Americans don't walk down the street and say "let's go here for a drink, they've got a band". They say "The IT guy from work's neofolk EDM thing is playing, let's go there and then get a drink." Europeans seem to actually patronize live jazz but the culture of bar bands is long gone. [oblig] SAD

RRReality1 said...

Perfectly located for the NYU dormers, B&T crowd and Eurotouristas. Then they can compete with the gasping Webster Hall. That part of the zone is about as 'East Village' as a Walmart store. Might as well open the club on Washington St. at 14th. A testimony to how club culture in Manhattan is living on fumes that it has to be 'nostalgia themed.' The East Village is now a parody of itself. Like trying to make money by exhibiting a corpse.

Anonymous said...

Turning rebellion into money……the swindle continues.

Gojira said...

This place will be as cool as the Sixth Circle of Hell. Trying way too hard to attain hipness, and failing miserably.

Anonymous said...

And soon a brand spankn new Marriott Moxy to house the Eurotouristas!

cmarrtyy said...

This is the Moxy hotel effect.

Anonymous said...

I feel I've already been to this place. Like kissing your sister. Nostalgia ain't what it used to be.

Shawn said...

Man, f-hole hollow body jazz guitars with tremolo bars are *so* metal!

Anonymous said...

12:43pm back replying to 4:10pm

You don't have a clue about what Americans including and especially New Yorkers like. First off, there are TONS of live music venues in NYC where the focus has been bands, and many have been around for years. Try leaving your house sometime.

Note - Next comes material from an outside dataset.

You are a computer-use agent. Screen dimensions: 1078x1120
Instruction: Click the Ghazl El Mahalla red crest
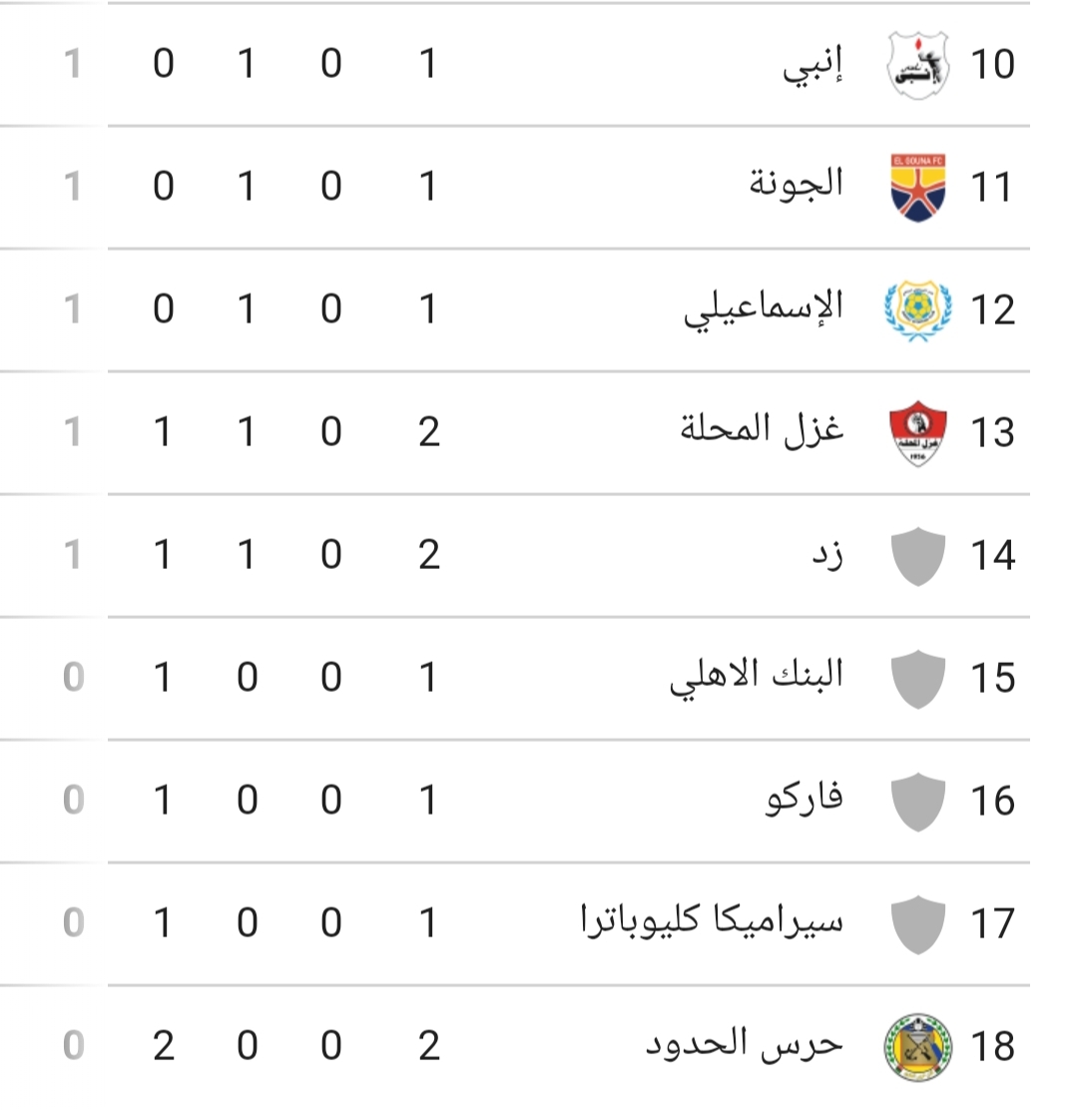pyautogui.click(x=918, y=433)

More power to this place if it can sell drinks to enough people who don't care about live music/bands for it to stay open for however long they want to be open. Problem with that is it has nothing to distinguish itself from other bars other than having a chintzy, cheesy, low-rent wannabe Hard Rock Cafe/Hogs 'N' Heifers/Sunset Boulevard rock theme which no one buys in NYC including IT guys like you talk about. New Yorkers can smell bullshit a mile away and this place is bullshit if it fronts like a "rock club" but doesn't have bands or it has a token live band here or there. If their drinks are more expensive than Continental, The 13th Step, Mona's, 7B, Manitoba's, Hi-Fi Lounge, Otto's Shrunken Head, Niagara, Berlin NYC, Parkside Lounge, Double Down Saloon, Pyramid etc. and their staff is more of the same from those places (overall surly) they're gonna lose badly.

Anonymous said...

Will Von Elmo be the house band here?.

Anonymous said...

Wow 4:22 Von Elmo never got that big Gig Shame they were good live a pre Dream Theater of days gone by.

Anonymous said...

No bands will play this place. The owners want it to be a rock theme bar with nothing but mostly major label and big indie label band music from before 1990 or 199whatever (lame.)

Why go to this place when you could put on your choice of Music Choice channels and drink your own beer at home for a fraction of the price?

Anonymous said...

According to the website it will be at 64 3rd ave - current location of village pourhouse. I hope they don't lose the smell of vomit.

Steen said...

What a farce! This place will be an "homage" to CBGB's & Max's Kansas City as much as Vandal is to graffiti art! Richie Akiva?? Really?? I'm so glad that Leonardo DiCaprio and the like will have a "dive bar" where they can get down and dirty while "listening to Aerosmith, Guns n' Roses and Led Zeppelin" in a completely vapid, disingenuous bar that won't last.